Efforts to reduce the time it takes to process contracts at SMU have been a huge success under a more streamlined method, say OE2C leaders, who found the previous contract process among the top complaints when polling campus employees.
OE2C leaders believe the new system, which went into effect April 15, has already made significant strides in reducing employee frustration. The new method uses contract leads in each school to determine the course of each proposed contract – if it needs legal eyes on it, it goes to the Office of Legal Affairs for review, but if not, it advances through the next steps to completion.

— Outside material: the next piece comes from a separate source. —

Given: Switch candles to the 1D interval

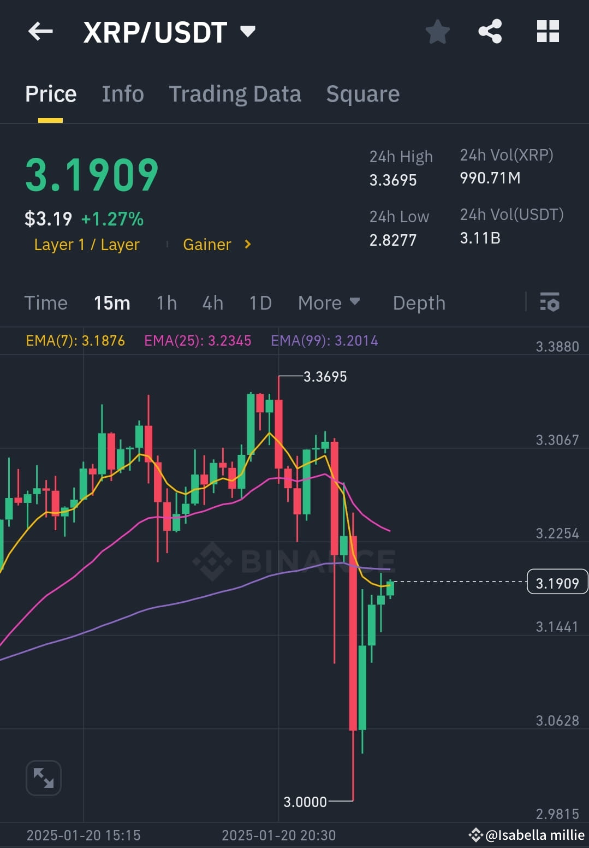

“People were frequently looking for a work-around to avoid sending contracts to legal,” says Melanie Bailey, who previously worked in SMU Legal Affairs but was named under the OE2C initiative as senior contracts administrator in the Office of Business and Finance.
In the former process, all contracts (with few exceptions) went to Legal Affairs before they could be processed for signature. The contracts were not always “stuck in legal,” as was the perception, Bailey says; sometimes they were edited and returned to departments, vendors or other campus resource areas for revisions, and then sent back to legal. The result was a bottleneck of contracts waiting to be finalized.
Under its new process, SMU named 28 contract leads – existing employees designated by deans and vice presidents in each school and department – who were trained to review contracts, simplifying the process, Bailey says.
Since the new method launched, 575 contracts have been processed. Of those contracts completed, the average time to process standard contracts has been reduced to 2 days and the time for non-standard contracts has been reduced to 21 days.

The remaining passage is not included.